■ **What to do**:
Can you transcribe the rows word for word, starting at the line that contains "The image size is (967, 773)." and ending at the final row?

■ **Supplied records**:
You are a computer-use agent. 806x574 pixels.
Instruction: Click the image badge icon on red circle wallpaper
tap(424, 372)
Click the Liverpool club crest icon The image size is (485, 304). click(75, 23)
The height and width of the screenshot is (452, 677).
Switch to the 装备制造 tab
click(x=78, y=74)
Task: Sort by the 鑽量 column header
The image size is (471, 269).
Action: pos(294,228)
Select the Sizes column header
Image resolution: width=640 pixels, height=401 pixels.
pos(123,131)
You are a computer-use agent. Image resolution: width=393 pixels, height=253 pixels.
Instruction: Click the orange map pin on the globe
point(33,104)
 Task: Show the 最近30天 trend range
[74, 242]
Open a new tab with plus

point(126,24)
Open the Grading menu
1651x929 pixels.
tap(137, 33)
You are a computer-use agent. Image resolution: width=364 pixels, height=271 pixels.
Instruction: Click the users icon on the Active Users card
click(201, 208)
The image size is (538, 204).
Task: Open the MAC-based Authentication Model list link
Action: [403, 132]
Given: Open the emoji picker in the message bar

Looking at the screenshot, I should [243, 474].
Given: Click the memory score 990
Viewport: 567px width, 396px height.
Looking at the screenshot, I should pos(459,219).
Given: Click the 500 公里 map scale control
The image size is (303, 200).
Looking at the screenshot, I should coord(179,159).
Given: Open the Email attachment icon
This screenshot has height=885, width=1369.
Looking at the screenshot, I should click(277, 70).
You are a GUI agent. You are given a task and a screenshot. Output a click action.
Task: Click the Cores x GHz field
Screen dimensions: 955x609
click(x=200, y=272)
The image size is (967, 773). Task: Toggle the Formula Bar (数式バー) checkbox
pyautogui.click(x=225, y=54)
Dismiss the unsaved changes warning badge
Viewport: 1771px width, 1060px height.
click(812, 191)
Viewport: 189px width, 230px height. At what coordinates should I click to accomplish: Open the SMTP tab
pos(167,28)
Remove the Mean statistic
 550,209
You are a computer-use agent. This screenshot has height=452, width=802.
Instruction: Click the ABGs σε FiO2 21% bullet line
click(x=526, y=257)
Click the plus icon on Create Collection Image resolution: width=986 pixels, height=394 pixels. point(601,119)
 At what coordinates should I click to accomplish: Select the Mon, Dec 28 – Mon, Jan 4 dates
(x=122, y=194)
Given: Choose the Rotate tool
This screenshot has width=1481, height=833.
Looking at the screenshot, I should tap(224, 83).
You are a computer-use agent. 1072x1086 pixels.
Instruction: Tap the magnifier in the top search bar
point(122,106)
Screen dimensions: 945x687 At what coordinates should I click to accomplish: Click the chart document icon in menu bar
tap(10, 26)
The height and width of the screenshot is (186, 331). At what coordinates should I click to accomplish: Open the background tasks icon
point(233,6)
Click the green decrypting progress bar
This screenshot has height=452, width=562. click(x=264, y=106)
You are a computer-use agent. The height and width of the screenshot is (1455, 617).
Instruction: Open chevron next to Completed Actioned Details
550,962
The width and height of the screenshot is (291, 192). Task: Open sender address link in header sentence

■ **Response to this task**:
The image size is (967, 773). Task: Toggle the Formula Bar (数式バー) checkbox
pyautogui.click(x=225, y=54)
Dismiss the unsaved changes warning badge
Viewport: 1771px width, 1060px height.
click(812, 191)
Viewport: 189px width, 230px height. At what coordinates should I click to accomplish: Open the SMTP tab
pos(167,28)
Remove the Mean statistic
 550,209
You are a computer-use agent. This screenshot has height=452, width=802.
Instruction: Click the ABGs σε FiO2 21% bullet line
click(x=526, y=257)
Click the plus icon on Create Collection Image resolution: width=986 pixels, height=394 pixels. point(601,119)
 At what coordinates should I click to accomplish: Select the Mon, Dec 28 – Mon, Jan 4 dates
(x=122, y=194)
Given: Choose the Rotate tool
This screenshot has width=1481, height=833.
Looking at the screenshot, I should tap(224, 83).
You are a computer-use agent. 1072x1086 pixels.
Instruction: Tap the magnifier in the top search bar
point(122,106)
Screen dimensions: 945x687 At what coordinates should I click to accomplish: Click the chart document icon in menu bar
tap(10, 26)
The height and width of the screenshot is (186, 331). At what coordinates should I click to accomplish: Open the background tasks icon
point(233,6)
Click the green decrypting progress bar
This screenshot has height=452, width=562. click(x=264, y=106)
You are a computer-use agent. The height and width of the screenshot is (1455, 617).
Instruction: Open chevron next to Completed Actioned Details
550,962
The width and height of the screenshot is (291, 192). Task: Open sender address link in header sentence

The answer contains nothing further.